Stanley J Browne as Cyrus and Shenagh Govan as Nella
Reece Pantry as Sonny and Clare Louise English as Christine

A brave re-imagining and revival of Alfred Fagon award-winner Winsome Pinnock’s 2005 short play (with audio and captioning) bravely explores the uncomfortable themes of suicide and mental health, relationships, jealousies, family and atonement.

A hotchpotch collage of past and present jumpstarts with affable train driver Cyrus (Stanley J Browne) having just experienced his first ‘one under’. A devastating enough experience, it is compounded by the memory that the young man seemingly recognised him and saluted before hitting the tracks.

Losing everything—his family and his home—destitute Cyrus is on a mission to understand: to follow leads and interlace threads to make sense of what happened to Sonny (Reece Pantry) and why.

Weaved between the story of Cyrus befriending Sonny’s grieving adoptive mother Nella (Shenagh Govan), alienating his zealous sister (Evlyne Oyedokun) and the pursuit of intangible clues—the dry cleaning docket, the half-drunk beer and unsmoked lit cigarette—is a replay of some of Sonny’s last few hours.

Wooing she of sunny disposition Christine (Claire Louise English) with flowers, green jelly babies and as many wishes as she could want, the affable Sonny tells his own stories—of gangsters and witness protection—and manically digs his mother’s garden at midnight.

Amelia Jane Hankin's simple wooden set switches, with just the movement of a bench and a few props, from council flat to swanky hotel, from garden to station.

So many questions—was he pushed, did he jump?

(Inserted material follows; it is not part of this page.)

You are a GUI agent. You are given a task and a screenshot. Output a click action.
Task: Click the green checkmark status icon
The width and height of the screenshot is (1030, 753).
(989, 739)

Did he meet his natural father? Why Christine? Did she have a child?—remain unanswered as guilt and penance, paranoia, hidden disability, personality and uncertainty shift and reshape as 95 minutes scurries past.

OneUnder, the next collaboration between Graeae and the Theatre Royal Plymouth after Jack Thorne’s award-winning The Solid Life of Sugar Water, is a clever concept with unsatisfactory loose threads and some pace issues.